Landeira Fernandez apresentou resultados de pesquisas na área de neurociência do comportamento feitas por ele ao longo de 20 anos e que confirmam a existência de vários tipos de transtornos de ansiedade, o que se deve ao desenvolvimento de diferentes sistemas de defesa pelo sistema nervoso.
Ele explicou que estímulos de perigo distais (que representam claramente uma situação de perigo, mas deixam uma chance de sobrevivência) ativam o chamado sistema motivacional de medo, que produz reações de congelamento e analgesia – efeito importante para que o indivíduo consiga permanecer imóvel. Já os estímulos de perigo proximais (caracterizados por uma ameaça externa direta) ativam o sistema motivacional de dor, que gera uma resposta de explosão.

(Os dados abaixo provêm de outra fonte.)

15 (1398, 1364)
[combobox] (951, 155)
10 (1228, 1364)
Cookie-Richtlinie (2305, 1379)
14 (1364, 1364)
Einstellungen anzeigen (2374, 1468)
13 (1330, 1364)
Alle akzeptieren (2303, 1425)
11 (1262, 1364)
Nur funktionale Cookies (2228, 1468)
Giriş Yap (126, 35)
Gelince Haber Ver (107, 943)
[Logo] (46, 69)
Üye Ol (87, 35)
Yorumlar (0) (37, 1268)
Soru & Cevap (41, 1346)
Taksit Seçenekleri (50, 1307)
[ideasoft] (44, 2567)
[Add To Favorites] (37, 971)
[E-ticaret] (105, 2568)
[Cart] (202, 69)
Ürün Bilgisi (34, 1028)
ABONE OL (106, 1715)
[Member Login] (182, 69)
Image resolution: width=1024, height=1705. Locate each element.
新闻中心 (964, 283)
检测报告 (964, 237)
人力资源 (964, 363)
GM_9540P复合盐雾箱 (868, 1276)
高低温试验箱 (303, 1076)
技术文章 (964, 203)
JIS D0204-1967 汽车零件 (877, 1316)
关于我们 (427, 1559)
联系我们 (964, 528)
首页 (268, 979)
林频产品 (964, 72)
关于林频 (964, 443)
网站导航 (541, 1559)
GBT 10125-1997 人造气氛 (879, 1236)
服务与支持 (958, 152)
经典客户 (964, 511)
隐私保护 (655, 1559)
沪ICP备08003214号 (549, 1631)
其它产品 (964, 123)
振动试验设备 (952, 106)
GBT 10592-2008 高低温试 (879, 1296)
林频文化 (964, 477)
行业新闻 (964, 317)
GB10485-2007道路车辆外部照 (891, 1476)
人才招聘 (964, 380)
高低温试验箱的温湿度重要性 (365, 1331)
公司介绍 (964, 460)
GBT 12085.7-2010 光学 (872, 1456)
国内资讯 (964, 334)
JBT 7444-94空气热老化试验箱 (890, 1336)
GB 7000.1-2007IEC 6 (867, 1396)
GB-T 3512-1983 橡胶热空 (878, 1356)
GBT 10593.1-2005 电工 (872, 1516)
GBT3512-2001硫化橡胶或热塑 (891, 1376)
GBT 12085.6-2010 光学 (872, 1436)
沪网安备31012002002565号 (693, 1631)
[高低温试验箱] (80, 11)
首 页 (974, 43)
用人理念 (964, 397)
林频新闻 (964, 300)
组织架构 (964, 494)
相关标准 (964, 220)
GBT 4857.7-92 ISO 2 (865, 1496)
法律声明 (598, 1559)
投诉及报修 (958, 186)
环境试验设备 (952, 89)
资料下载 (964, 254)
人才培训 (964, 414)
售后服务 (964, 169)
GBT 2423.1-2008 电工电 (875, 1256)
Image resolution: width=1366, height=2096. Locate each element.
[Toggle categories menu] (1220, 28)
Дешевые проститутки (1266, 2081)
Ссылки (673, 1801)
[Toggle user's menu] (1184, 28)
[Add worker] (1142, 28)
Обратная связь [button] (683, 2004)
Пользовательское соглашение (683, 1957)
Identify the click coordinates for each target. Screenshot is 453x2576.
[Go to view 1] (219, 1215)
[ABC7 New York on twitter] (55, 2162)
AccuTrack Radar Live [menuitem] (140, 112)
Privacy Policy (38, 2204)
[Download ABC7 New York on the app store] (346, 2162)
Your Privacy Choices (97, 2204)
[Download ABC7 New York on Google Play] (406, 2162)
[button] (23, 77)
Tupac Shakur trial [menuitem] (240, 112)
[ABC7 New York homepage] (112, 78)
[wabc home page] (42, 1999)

“O mau funcionamento do sistema motivacional de medo produz ansiedade e o mau funcionamento do sistema motivacional de dor produz pânico”, afirmou o pesquisador, explicando que o ataque de pânico caracteriza-se por grande ansiedade e medo de morrer e de ficar maluco. “A ansiedade é a manifestação patológica do medo e o pânico é a manifestação patológica da dor”, completou. Esses sistemas podem se relacionar: ao produzir analgesia, o medo inibe a dor; já a dor ativa o medo. Da mesma forma, a ansiedade inibe o pânico e o pânico ativa a ansiedade.
Seleção genética
A equipe do Lanec desenvolveu um novo modelo animal para o estudo dos transtornos de ansiedade generalizada. Trata-se de duas linhagens de ratos, chamados Cariocas de Alto Congelamento (CAC) e Cariocas de Baixo Congelamento (CBC), geneticamente selecionados para apresentar, respectivamente, alta e baixa reação de ansiedade a estímulos de perigo.
Para criar as linhagens, os pesquisadores separaram, em um grupo de 120 ratos, aqueles que naturalmente apresentavam reações de alto congelamento quando expostos a situações de perigo daqueles em que essa resposta era baixa. Os animais com reações de alto congelamento são aqueles que reagem de forma intensa mesmo quando o estímulo de perigo não é tão grande.
Em seguida, colocaram cada grupo para acasalar entre si. “O êxito na diferenciação da linhagem ocorreu após três gerações”, contou Landeira Fernandez, acrescentando que hoje os animais já estão na sua 14ª geração.
Esses ratos geneticamente selecionados foram usados para avaliar os efeitos das medidas empregadas atualmente para tratar os transtornos de ansiedade, que podem ser farmacológicas ou psicológicas. Nesse último caso, usa-se um procedimento chamado de extinção, em que o indivíduo é colocado na situação que lhe causa medo para que perceba que essa sensação não se justifica.
Segundo o neurocientista, as pesquisas mostram que o tratamento psicológico é capaz de reduzir a resposta de ansiedade mesmo em animais programados para apresentar alto congelamento. Mas essa reação é apenas inibida, as causas do transtorno não são eliminadas e continuam latentes. “Se os animais são colocados em nova situação de perigo, aqueles com reação de alto congelamento voltam a apresentar um nível de ansiedade maior que o dos outros.”
Em relação ao tratamento farmacológico, feito com medicamentos chamados antagonistas serotonérgicos, os estudos mostraram que seu uso em animais que apresentam baixa ansiedade pode resultar no aumento dessa resposta.
Landeira Fernandez enfatizou que esses resultados mostram a importância da realização de um bom diagnóstico do transtorno de ansiedade antes da opção pela administração de medicamentos a pessoas que procuram ajuda médica.